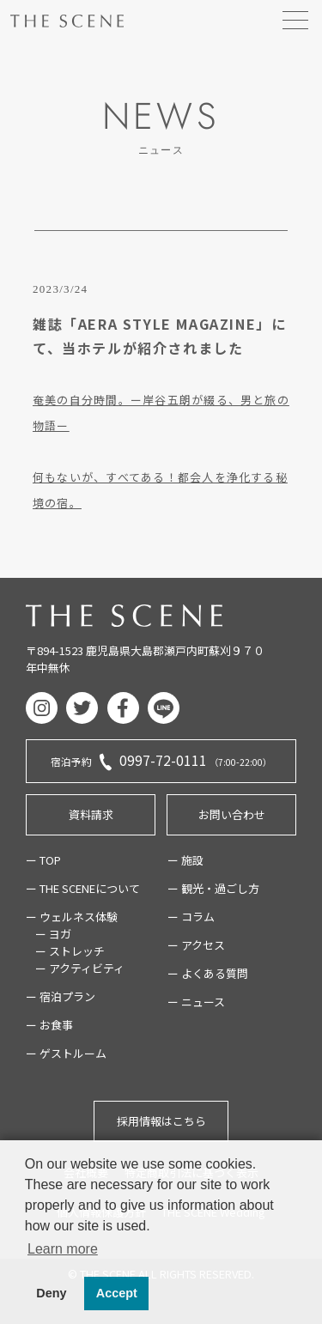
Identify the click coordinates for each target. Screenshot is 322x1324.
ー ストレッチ (70, 951)
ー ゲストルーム (66, 1053)
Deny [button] (51, 1293)
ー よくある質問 (207, 973)
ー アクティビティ (80, 968)
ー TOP (43, 860)
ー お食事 (49, 1025)
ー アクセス (196, 945)
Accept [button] (116, 1293)
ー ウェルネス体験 (72, 916)
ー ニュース (196, 1001)
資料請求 (91, 814)
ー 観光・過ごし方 (213, 888)
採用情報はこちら (161, 1121)
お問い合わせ (231, 814)
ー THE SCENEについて (83, 888)
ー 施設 (185, 860)
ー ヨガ (53, 934)
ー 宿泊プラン (60, 996)
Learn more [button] (62, 1249)
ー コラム (191, 916)
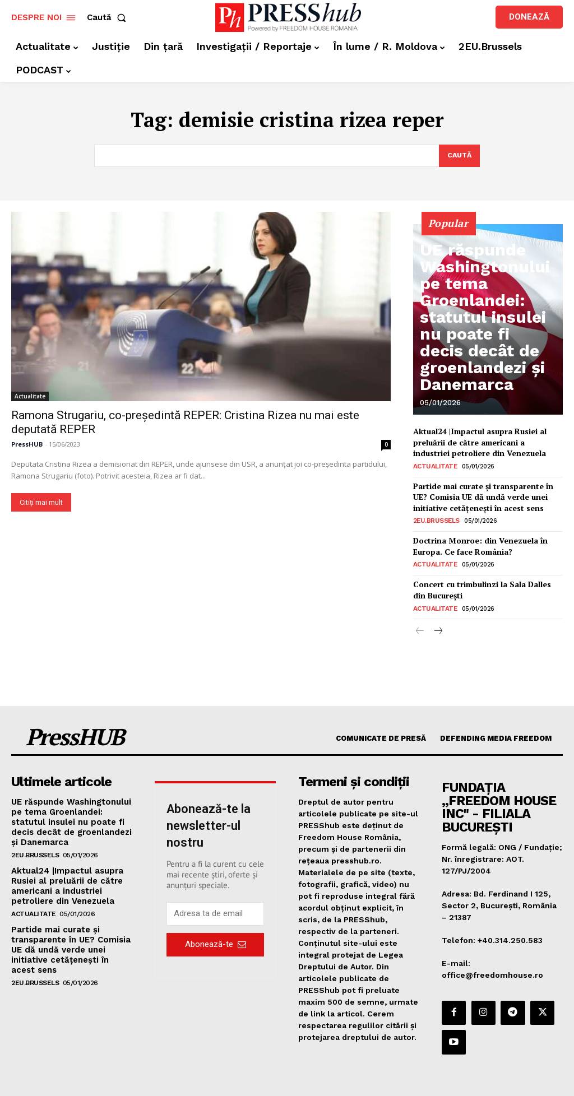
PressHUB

★ ★ ★ ★ ★ ★ ★

**The problem**
Can you write out the records above again, changing "button" to "link" wherever it appears and keeping everything else the same? Leave out the pictures.

**Written response**
Identify the click coordinates for each target. Screenshot is 322x1324.
ー ストレッチ (70, 951)
ー ゲストルーム (66, 1053)
Deny [link] (51, 1293)
ー よくある質問 (207, 973)
ー アクティビティ (80, 968)
ー TOP (43, 860)
ー お食事 (49, 1025)
ー アクセス (196, 945)
Accept [link] (116, 1293)
ー ウェルネス体験 (72, 916)
ー ニュース (196, 1001)
資料請求 (91, 814)
ー 観光・過ごし方 (213, 888)
採用情報はこちら (161, 1121)
お問い合わせ (231, 814)
ー THE SCENEについて (83, 888)
ー 施設 (185, 860)
ー ヨガ (53, 934)
ー 宿泊プラン (60, 996)
Learn more [link] (62, 1249)
ー コラム (191, 916)
PressHUB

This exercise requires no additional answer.